The French lord from the ancient family also took money from the Pope, though no one ever regarded him as a mercenary because of … his vibe?
In the climactic battle of this weird campaign, the Milanese noble’s German-Hungarian mercenaries gave up fighting too early to loot the vicinity, handing the French lord and the English-Italian mercenaries victory.
But the Pope didn’t pay on time, so Hawkwood ravaged the papal countryside for a while, and the French lord and Savoyard Count had to be called back to stop the “forces of the Church”—that is, the rogue mercenaries, who were far from the first to strong-arm the Pope into paying them to leave or paying someone else to chase them off—from terrorizing the Church’s peasants. (In fairness to the French lord, he wasn’t paid on time either, and yet he didn’t loot Church lands.)

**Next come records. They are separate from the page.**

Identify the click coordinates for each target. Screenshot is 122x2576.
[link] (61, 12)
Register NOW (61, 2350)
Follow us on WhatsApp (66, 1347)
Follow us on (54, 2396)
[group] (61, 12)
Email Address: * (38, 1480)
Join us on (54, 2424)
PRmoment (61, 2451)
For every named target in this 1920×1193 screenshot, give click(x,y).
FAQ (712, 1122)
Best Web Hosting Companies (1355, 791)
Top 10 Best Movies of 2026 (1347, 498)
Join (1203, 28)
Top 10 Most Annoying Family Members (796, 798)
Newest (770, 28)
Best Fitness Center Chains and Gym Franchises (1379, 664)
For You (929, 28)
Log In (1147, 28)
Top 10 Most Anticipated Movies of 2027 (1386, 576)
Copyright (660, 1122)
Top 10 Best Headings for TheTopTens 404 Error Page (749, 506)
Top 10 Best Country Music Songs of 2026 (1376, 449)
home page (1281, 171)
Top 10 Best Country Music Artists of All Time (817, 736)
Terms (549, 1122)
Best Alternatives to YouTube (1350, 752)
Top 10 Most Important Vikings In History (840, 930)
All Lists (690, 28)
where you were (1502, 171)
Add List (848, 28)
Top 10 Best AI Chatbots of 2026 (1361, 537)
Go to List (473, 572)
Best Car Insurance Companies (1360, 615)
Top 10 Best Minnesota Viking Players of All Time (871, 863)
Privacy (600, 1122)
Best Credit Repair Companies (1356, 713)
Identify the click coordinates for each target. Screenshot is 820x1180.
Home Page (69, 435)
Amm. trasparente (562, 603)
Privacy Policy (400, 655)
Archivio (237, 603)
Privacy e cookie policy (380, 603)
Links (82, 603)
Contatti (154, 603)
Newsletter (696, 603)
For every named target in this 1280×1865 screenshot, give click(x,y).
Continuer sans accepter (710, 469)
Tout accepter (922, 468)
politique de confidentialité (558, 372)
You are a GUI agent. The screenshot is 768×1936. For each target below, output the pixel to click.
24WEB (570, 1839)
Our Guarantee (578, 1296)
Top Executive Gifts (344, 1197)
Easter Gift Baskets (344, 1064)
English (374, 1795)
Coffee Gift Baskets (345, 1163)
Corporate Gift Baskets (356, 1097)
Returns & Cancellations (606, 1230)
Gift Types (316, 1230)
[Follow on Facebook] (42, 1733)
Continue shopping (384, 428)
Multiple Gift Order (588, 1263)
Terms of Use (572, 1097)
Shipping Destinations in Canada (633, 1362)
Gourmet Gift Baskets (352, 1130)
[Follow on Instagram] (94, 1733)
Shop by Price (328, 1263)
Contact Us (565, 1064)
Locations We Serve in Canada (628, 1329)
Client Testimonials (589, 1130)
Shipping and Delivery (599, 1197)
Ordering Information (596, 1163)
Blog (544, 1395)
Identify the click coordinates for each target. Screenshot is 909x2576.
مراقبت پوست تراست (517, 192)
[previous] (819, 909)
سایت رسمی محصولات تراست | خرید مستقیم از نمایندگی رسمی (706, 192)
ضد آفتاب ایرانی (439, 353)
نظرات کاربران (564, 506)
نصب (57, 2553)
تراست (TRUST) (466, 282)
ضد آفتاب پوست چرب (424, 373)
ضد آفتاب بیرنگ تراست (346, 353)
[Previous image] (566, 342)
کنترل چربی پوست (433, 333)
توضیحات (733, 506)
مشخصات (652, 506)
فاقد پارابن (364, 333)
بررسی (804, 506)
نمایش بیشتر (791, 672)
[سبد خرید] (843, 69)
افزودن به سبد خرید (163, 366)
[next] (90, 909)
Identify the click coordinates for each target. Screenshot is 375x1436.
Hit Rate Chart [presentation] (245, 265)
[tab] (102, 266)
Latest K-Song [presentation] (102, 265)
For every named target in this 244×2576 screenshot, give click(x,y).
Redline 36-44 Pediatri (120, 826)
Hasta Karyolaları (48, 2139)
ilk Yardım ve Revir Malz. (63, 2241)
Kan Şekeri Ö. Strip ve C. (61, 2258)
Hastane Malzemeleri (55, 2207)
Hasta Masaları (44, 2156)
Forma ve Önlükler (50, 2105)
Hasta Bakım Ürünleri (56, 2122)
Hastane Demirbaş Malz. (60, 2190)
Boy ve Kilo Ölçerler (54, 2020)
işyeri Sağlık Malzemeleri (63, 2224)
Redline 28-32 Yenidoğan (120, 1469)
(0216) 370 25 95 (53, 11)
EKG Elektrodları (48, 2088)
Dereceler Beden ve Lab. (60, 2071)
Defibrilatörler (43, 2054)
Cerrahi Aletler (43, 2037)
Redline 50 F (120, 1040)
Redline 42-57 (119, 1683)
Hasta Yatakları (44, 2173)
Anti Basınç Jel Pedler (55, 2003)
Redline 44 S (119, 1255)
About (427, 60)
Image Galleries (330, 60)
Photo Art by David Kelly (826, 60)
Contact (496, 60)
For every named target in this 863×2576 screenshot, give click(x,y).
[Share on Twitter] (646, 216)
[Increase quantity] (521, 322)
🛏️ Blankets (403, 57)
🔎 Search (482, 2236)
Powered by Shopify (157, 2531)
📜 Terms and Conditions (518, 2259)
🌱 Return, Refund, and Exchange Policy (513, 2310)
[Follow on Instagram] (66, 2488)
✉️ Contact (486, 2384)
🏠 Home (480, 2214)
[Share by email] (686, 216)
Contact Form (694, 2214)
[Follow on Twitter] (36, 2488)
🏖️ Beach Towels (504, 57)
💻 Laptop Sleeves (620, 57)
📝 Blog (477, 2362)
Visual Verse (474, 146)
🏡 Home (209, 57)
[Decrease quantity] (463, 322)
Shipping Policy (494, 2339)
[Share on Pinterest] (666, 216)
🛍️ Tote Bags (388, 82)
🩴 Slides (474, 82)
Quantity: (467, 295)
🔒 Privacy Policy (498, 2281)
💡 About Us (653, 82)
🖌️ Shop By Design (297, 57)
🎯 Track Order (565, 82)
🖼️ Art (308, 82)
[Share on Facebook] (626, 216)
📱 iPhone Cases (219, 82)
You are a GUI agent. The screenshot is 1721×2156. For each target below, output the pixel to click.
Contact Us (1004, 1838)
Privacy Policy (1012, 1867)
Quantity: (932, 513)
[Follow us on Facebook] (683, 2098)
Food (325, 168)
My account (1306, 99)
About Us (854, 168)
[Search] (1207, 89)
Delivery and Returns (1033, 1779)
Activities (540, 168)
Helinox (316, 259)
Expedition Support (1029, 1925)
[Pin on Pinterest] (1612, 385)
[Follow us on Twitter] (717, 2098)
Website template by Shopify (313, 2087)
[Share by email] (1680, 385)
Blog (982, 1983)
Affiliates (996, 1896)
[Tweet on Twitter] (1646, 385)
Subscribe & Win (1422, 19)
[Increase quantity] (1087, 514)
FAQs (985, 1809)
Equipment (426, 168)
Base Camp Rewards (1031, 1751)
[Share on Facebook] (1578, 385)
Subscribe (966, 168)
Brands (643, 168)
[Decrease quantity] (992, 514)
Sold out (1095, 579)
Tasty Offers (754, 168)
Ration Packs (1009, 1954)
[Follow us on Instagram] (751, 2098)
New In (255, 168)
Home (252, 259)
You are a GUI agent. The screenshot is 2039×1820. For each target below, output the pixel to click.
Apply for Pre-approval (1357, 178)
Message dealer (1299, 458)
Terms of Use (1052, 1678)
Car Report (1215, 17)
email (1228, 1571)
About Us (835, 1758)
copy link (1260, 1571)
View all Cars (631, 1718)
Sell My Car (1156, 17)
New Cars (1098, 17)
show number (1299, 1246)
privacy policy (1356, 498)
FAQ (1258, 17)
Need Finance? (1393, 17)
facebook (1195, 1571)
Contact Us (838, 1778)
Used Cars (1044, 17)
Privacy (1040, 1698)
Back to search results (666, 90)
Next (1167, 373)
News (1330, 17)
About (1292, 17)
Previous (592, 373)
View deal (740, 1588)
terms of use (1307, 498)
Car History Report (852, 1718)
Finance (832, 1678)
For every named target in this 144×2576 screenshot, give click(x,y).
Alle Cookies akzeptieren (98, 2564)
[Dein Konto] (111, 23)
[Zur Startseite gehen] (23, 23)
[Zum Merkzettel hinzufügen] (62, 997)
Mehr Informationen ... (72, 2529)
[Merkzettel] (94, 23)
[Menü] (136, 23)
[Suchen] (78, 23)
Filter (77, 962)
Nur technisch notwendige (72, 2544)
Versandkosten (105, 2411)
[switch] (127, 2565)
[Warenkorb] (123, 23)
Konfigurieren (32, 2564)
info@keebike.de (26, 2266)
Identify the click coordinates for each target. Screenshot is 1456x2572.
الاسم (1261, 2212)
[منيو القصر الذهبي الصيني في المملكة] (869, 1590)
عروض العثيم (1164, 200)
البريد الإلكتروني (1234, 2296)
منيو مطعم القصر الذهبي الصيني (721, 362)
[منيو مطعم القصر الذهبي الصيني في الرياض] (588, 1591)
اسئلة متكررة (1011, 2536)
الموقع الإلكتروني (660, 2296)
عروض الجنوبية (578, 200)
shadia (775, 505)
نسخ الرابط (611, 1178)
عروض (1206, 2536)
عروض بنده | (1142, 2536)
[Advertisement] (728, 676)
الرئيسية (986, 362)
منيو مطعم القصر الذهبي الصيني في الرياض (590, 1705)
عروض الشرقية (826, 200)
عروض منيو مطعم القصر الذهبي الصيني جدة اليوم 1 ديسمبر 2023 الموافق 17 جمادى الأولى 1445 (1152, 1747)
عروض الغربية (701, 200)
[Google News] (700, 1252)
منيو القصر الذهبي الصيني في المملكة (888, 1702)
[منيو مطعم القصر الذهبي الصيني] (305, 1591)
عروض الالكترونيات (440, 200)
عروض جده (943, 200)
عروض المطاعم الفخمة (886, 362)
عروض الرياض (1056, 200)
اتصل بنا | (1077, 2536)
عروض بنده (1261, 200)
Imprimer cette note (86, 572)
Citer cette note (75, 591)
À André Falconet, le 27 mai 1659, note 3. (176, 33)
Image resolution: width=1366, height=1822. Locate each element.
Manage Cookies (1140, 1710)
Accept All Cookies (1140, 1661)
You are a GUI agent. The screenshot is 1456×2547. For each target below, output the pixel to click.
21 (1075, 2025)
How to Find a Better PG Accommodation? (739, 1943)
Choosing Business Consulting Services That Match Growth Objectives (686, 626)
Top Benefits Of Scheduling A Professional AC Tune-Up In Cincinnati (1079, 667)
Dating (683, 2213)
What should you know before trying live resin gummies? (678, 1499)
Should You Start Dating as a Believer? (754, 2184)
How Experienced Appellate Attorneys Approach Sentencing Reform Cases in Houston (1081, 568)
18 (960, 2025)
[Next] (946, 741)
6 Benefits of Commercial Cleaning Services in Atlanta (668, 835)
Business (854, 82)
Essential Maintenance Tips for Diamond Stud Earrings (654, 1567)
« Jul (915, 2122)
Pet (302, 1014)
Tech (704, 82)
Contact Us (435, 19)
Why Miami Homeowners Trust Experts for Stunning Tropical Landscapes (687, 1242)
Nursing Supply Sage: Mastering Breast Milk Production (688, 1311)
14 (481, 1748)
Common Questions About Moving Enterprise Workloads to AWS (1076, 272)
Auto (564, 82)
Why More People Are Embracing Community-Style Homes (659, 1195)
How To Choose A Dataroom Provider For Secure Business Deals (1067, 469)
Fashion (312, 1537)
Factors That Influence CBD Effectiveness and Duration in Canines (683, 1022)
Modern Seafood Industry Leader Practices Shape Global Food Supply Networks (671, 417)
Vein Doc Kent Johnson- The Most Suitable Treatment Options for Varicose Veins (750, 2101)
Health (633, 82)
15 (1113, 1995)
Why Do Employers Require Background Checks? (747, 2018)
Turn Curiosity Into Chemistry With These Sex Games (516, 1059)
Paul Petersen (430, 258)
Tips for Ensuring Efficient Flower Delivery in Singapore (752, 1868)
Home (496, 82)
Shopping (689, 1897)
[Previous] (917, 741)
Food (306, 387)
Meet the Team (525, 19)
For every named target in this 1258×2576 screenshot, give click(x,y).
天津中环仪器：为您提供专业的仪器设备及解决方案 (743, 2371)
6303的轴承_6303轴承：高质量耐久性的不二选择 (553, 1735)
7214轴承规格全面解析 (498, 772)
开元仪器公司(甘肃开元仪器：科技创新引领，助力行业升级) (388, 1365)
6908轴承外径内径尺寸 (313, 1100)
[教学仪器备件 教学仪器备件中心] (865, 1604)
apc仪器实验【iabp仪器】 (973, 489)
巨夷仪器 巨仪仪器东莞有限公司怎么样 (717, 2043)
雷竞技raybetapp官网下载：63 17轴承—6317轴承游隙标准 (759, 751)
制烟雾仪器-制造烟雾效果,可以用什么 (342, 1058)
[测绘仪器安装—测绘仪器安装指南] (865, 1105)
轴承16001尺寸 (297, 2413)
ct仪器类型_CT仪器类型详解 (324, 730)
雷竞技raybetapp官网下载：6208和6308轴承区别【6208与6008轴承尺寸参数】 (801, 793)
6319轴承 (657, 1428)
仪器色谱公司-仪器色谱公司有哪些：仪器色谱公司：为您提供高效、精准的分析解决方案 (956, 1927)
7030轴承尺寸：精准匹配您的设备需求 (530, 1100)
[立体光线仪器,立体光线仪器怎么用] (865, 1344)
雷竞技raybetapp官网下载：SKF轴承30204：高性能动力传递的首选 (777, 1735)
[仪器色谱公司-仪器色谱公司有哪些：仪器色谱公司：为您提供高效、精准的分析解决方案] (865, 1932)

The fighting came to an end when resurgent plague ruined everyone’s enthusiasm for whatever it was they were fighting for—which isn’t clear to me at all, with the exception of the mercenaries, who fought for money. Smart.
By now it was the mid-1370s, and the world still hadn’t ended. Worse: it had gone insane.
In the Rhineland, Holland and Flanders, people fell into a “dancing mania.” Much as the flagellants had done, bands of these dancers roamed from town to town, but this time rather than beating themselves and killing Jews they
… danced for hours with leaps and screams, calling on demons by name to cease tormenting them or crying that they saw visions of Christ or the Virgin or the heavens opening. When exhausted they fell to the ground rolling and groaning as if in the grip of agonies.
They wore garlands of flowers in their hair.
Next time, The really big one (part 5): mirages of revolution—why didn’t the plague’s upheavals end in full-blown revolution?
Notes
* Not to say the Mongols were all bad, though they tended to make a brusque first impression. And not to say that Western Europe’s knights ever actually fought the Mongols. And not to say that it would have gone well for them.